*WORK TO COMPLETE*: What is needed is an exact copy of every line from the one containing "The height and width of the screenshot is (846, 1400)." through the end of the entries; please set it down without any pictures.

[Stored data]
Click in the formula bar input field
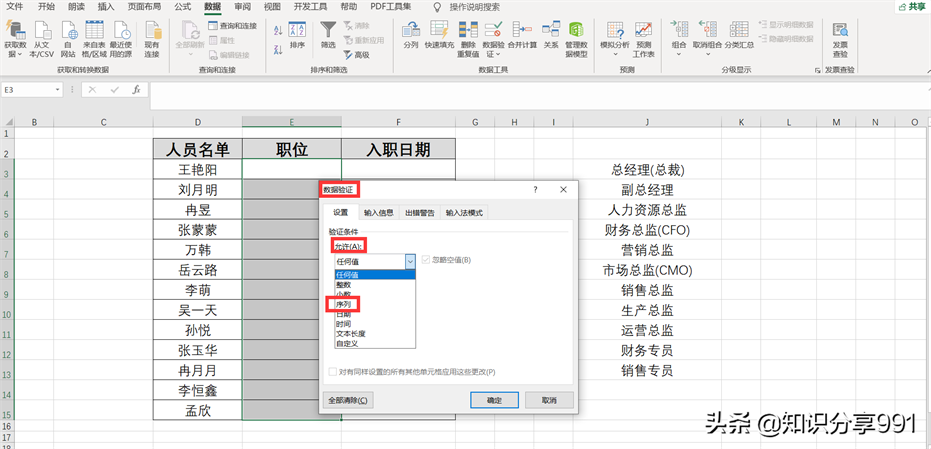Image resolution: width=931 pixels, height=449 pixels. [500, 89]
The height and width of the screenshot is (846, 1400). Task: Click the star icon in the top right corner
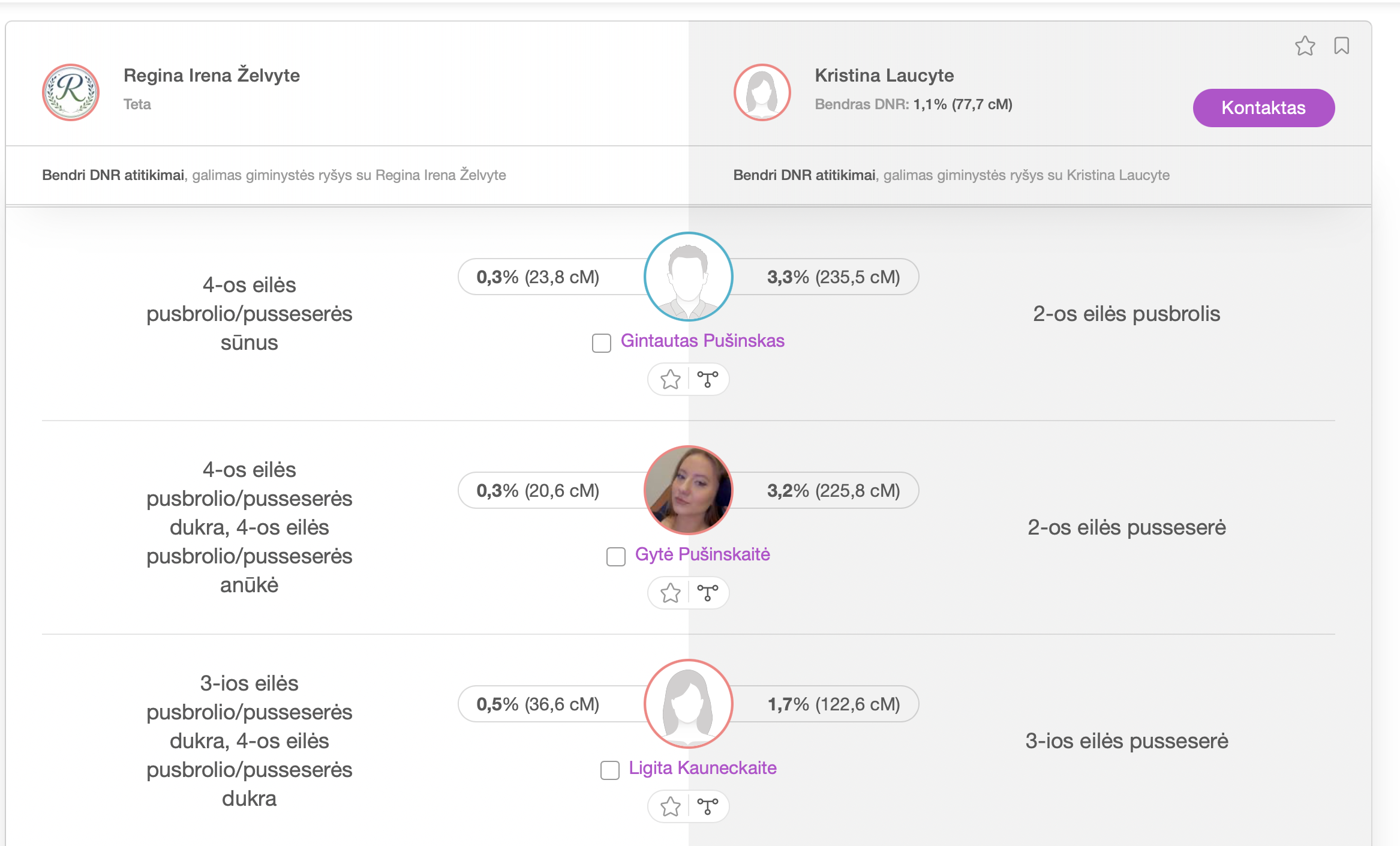click(x=1305, y=46)
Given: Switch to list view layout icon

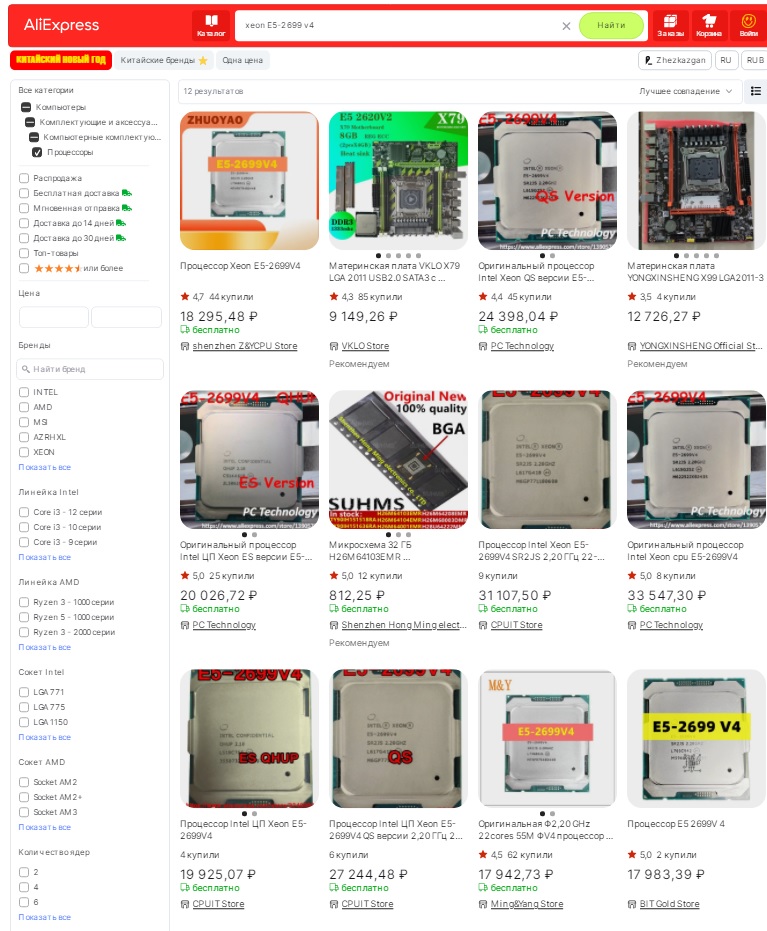Looking at the screenshot, I should click(756, 91).
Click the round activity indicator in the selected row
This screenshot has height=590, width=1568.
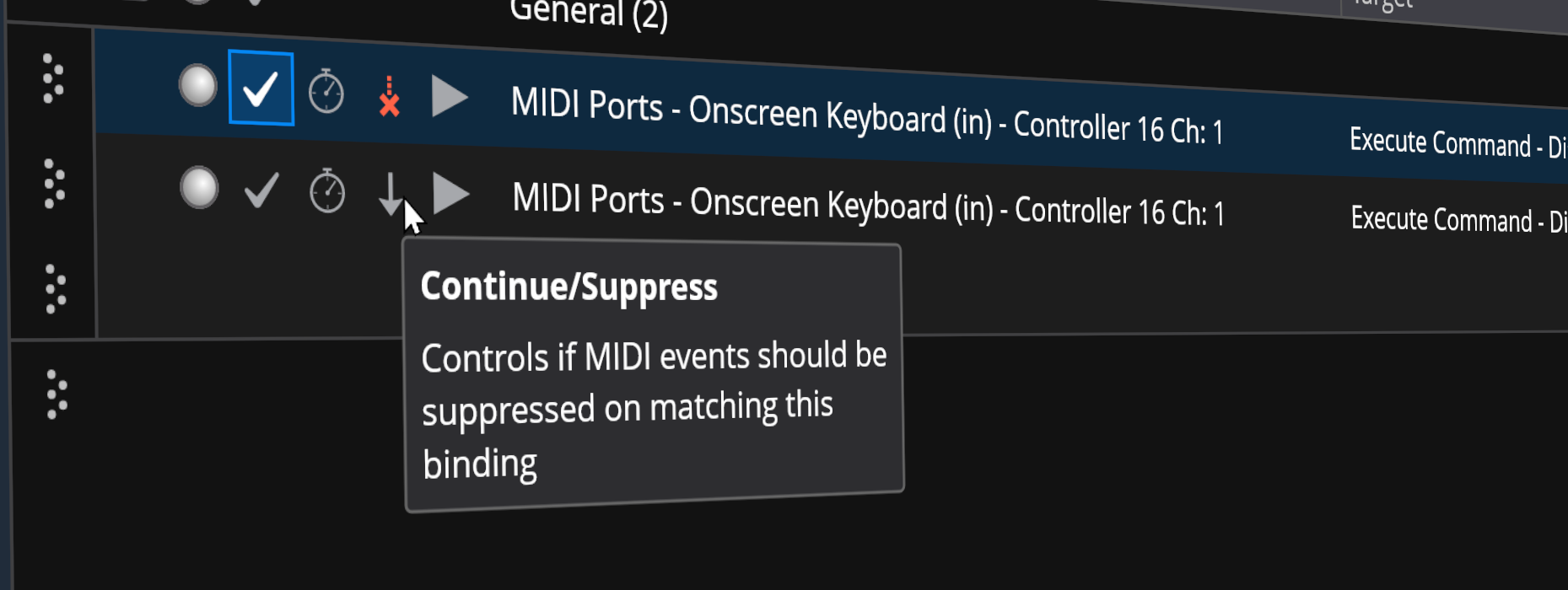click(198, 86)
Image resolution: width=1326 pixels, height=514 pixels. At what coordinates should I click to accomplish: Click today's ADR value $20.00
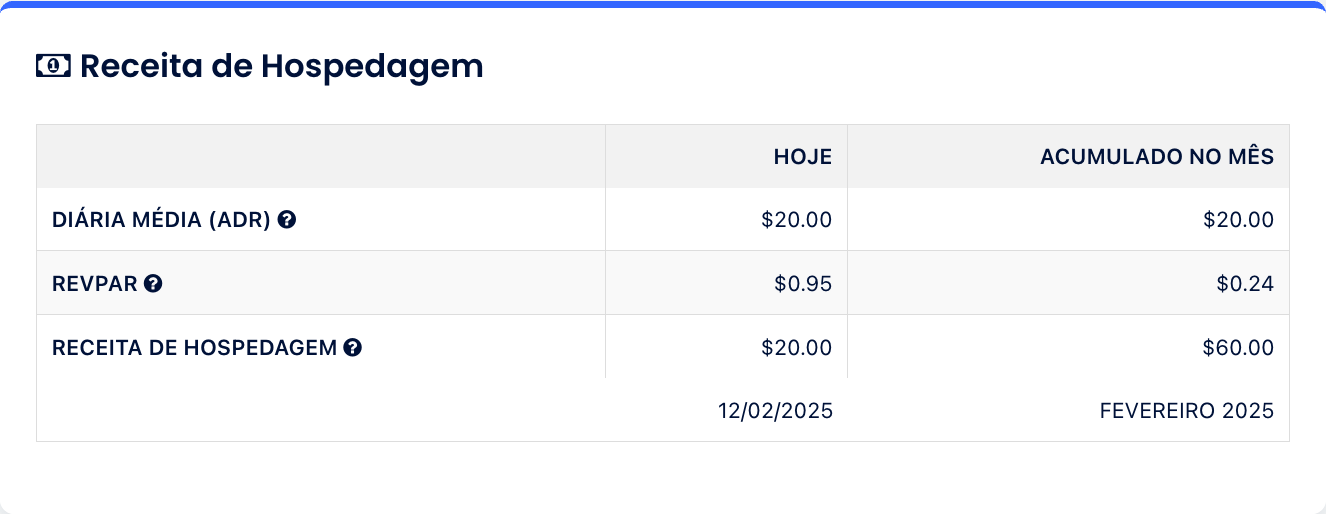pyautogui.click(x=796, y=220)
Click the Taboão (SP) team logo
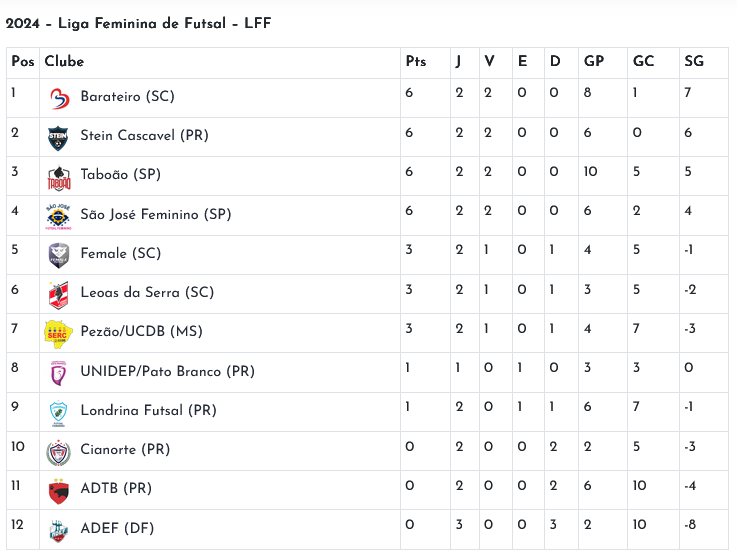 (x=59, y=177)
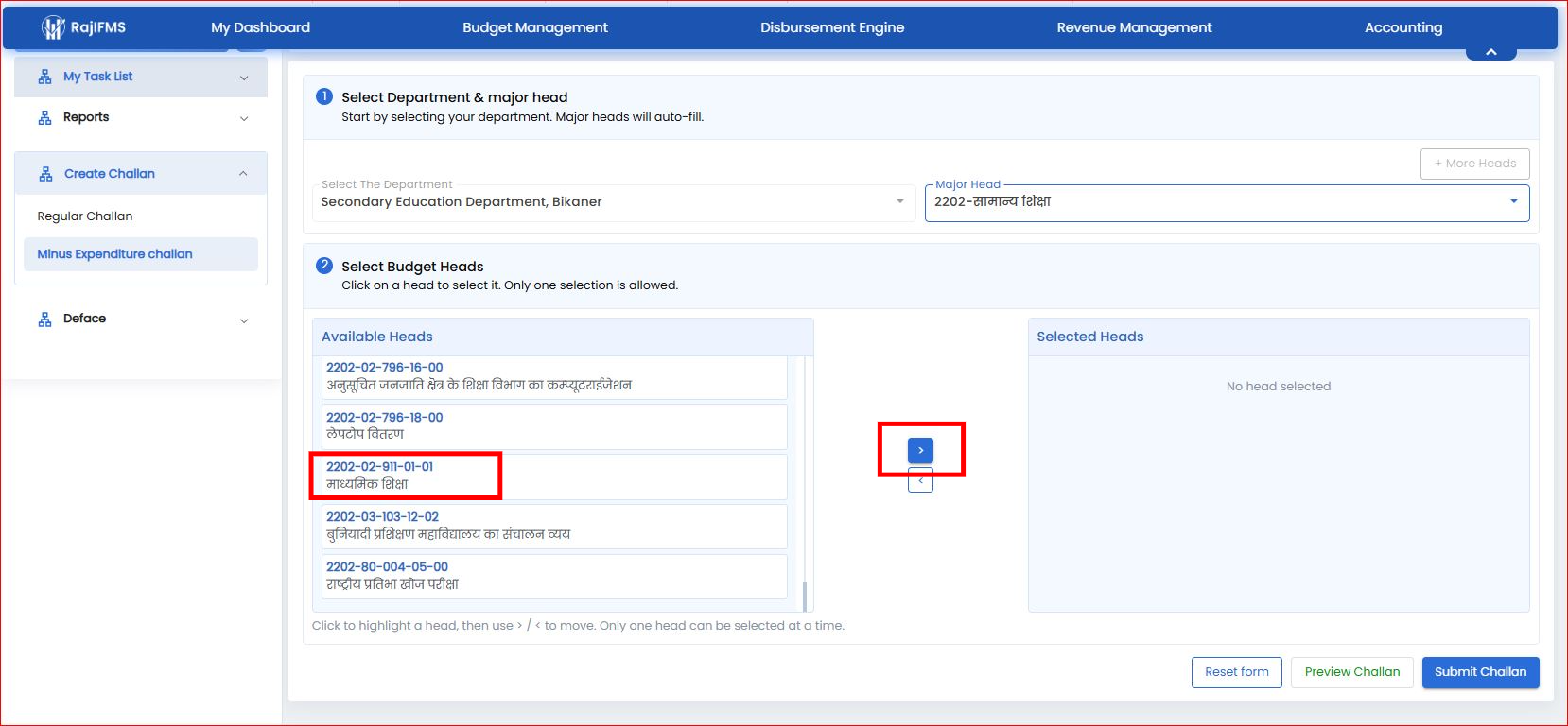Move head right with blue arrow button
This screenshot has height=726, width=1568.
(x=920, y=451)
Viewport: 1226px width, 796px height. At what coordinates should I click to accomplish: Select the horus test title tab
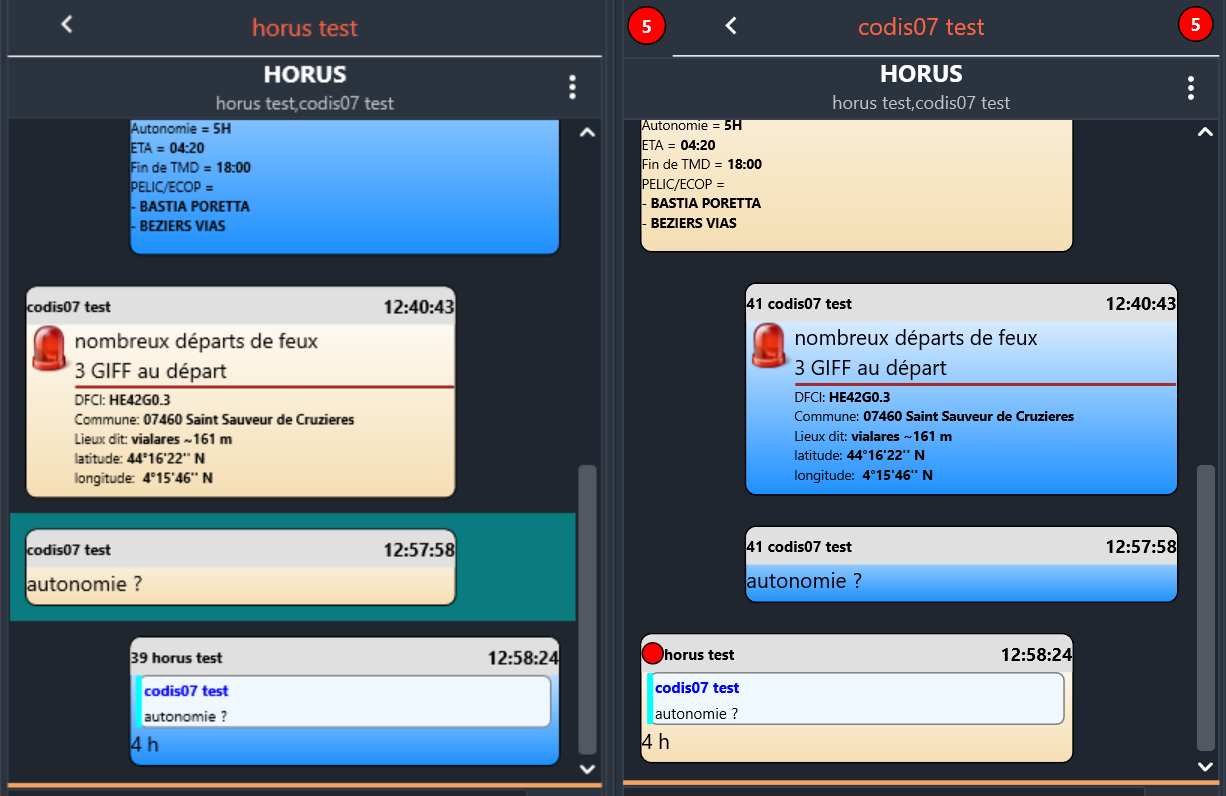[304, 28]
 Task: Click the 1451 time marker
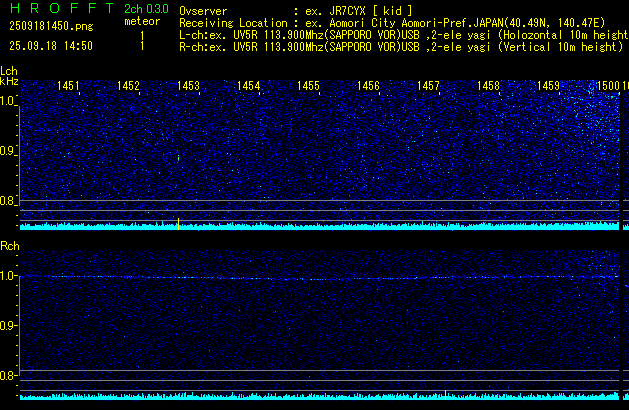[x=69, y=87]
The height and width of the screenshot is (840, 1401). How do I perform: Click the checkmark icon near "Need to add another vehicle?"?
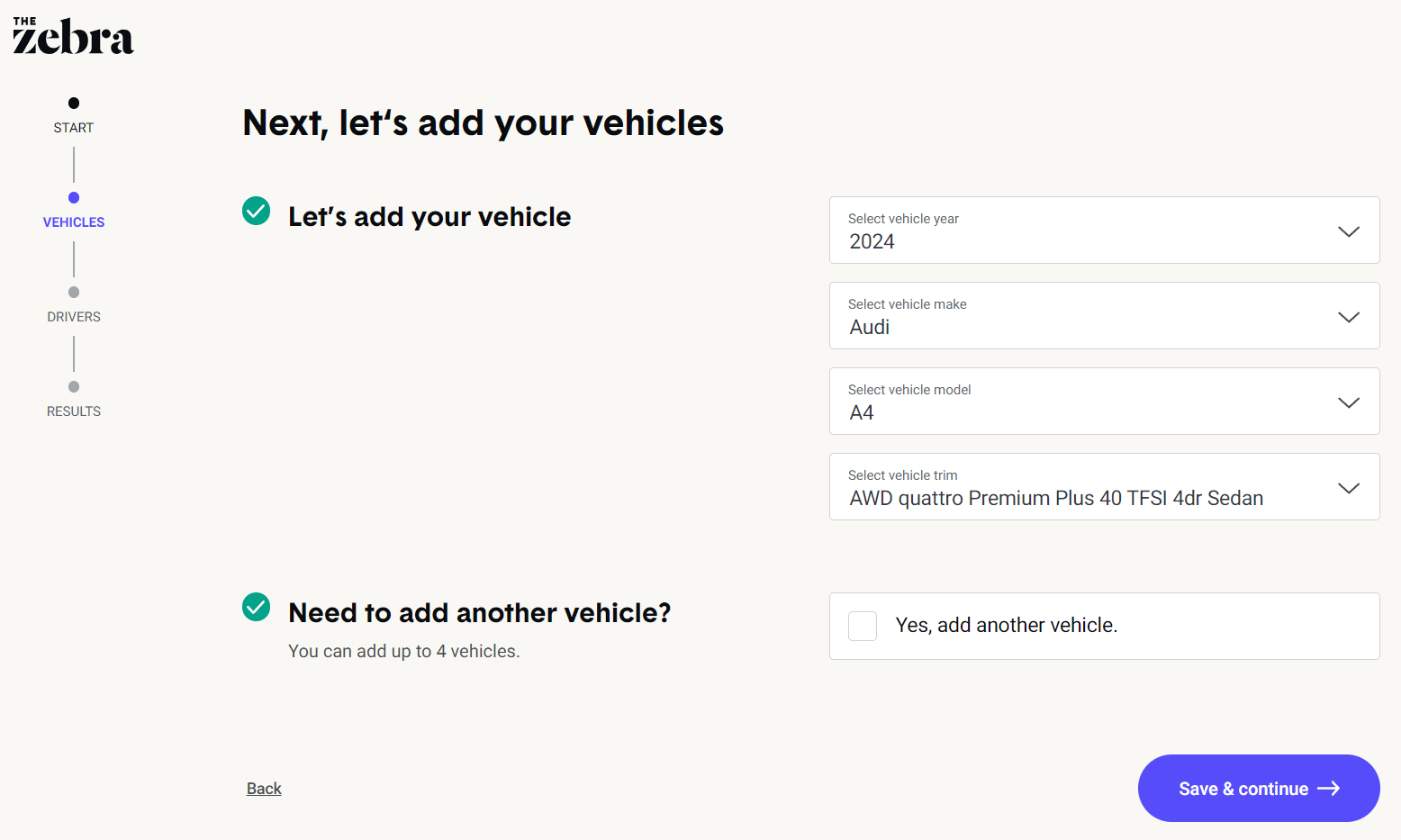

*TASK SOLUTION*:
The height and width of the screenshot is (846, 1400). Task: Click the star icon in the top right corner
click(x=1305, y=46)
Given: Switch to list view layout icon

Looking at the screenshot, I should click(756, 91).
Click the round activity indicator in the selected row
This screenshot has height=590, width=1568.
click(198, 86)
Image resolution: width=1326 pixels, height=514 pixels. At what coordinates should I click to accomplish: Click today's ADR value $20.00
pyautogui.click(x=796, y=220)
Click the Taboão (SP) team logo
 (x=59, y=177)
Move head right with blue arrow button
This screenshot has height=726, width=1568.
(x=920, y=451)
Viewport: 1226px width, 796px height. At what coordinates should I click to accomplish: Select the horus test title tab
[304, 28]
 Task: Click the 1451 time marker
[x=69, y=87]
The height and width of the screenshot is (840, 1401). How do I perform: Click the checkmark icon near "Need to add another vehicle?"?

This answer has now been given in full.